▸ TASKS
[1] Answer these questions about the drop net forum thread below:
(a) What city are the two friends coming to for fishing again?
(b) According to Hot Dog, which shops have drop nets?
(c) Which shop does Donnie24 say usually carries them?
[2] Can you add the next reply to the drop net forum thread below, following on from its final post?

▸ PASSAGE PROVIDED

# Drop net needed..



## aleandras (Oct 16, 2012)

Me and my friend are coming to Pensacola Fishing again. Can anyone tell me where we can get a Drop net to raise our fish up in. I hung a huge fish last time we was here but couldnt get it up. All help would be appreciated.
:thumbup:
Anissa and Taracha


----------



## Hot Dog (Dec 14, 2007)

Almost all of the tackle shops have them. I don't know the prices but they should not be too much. I don't know what area you are staying in or fishing in to recomend one.


----------



## bfish (May 19, 2008)

*drop net*

i have a drop net i dont use if you want to buy it
bob
251-583-9076
in pensacola


----------



## Donnie24 (Jan 12, 2013)

Gulf Breeze bait an tackle usually has them!

▸ DATA SEGMENT
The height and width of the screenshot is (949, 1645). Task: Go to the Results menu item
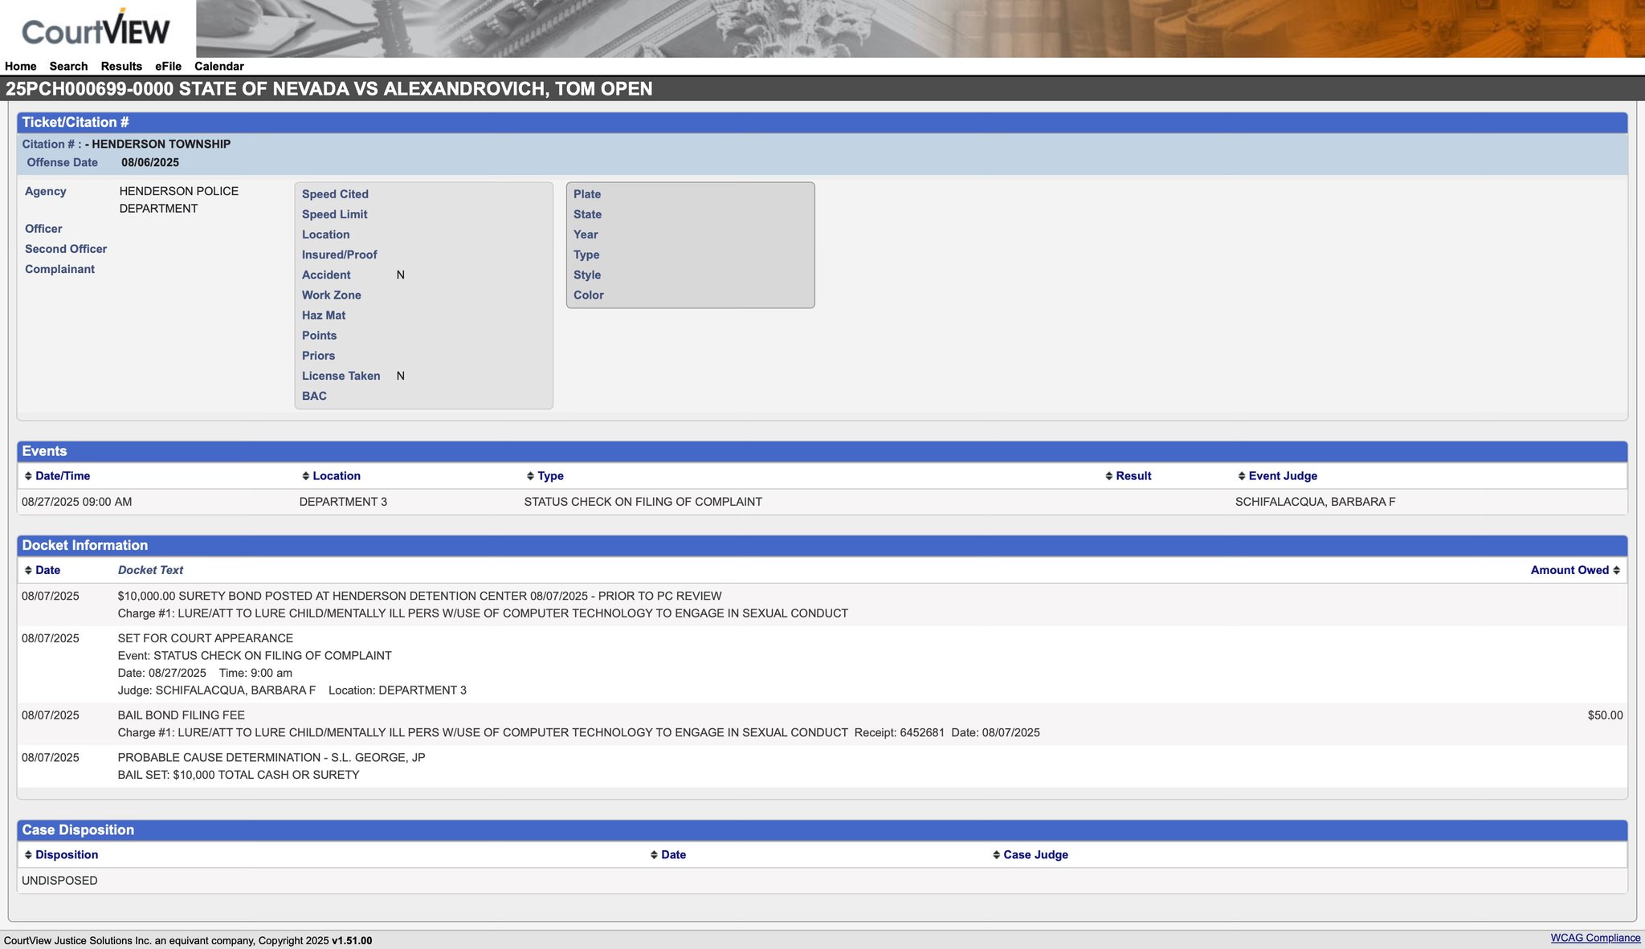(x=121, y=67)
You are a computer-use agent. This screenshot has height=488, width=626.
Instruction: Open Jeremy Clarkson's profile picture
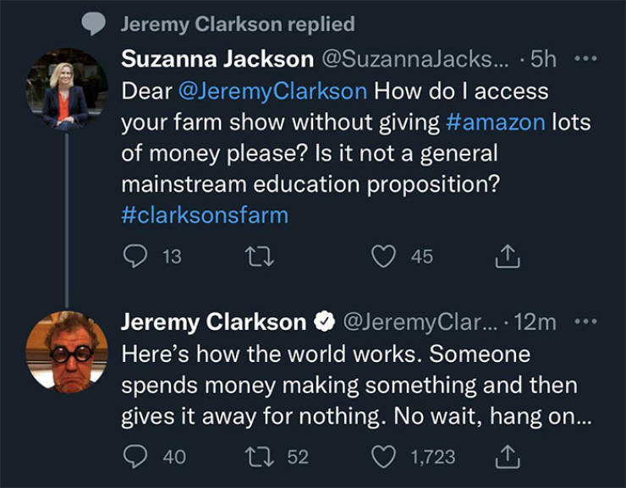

▸ TASK RESPONSES
[1]
(a) Pensacola
(b) Almost all of the tackle shops
(c) Gulf Breeze bait an tackle

[2]
----------



## FlatsBoy10 (Dec 31, 2012)

Wall mart also


----------



## jkw1119 (Apr 15, 2013)

you can get a good one at any tackle store for about 30-35 bucks


----------



## robbiewoodcutter (Jun 30, 2011)

http://www.academy.com/webapp/wcs/stores/servlet/Product_10151_10051_14206_
-1__?N=845454858


----------



## robbiewoodcutter (Jun 30, 2011)

click that link in the last post from me and check out the $14 net it worked for me till i got a better one


----------



## robbiewoodcutter (Jun 30, 2011)

the top ring is 32 inches wide and you can catch crabs in it til you need it for a fish


----------



## southern yakker (Jun 25, 2012)

I don't really like gulf breeze bait and tackle but they have a very nice net for thirty dollars. I picked one up from there and it is a very nice net. Comes with plenty of rope too.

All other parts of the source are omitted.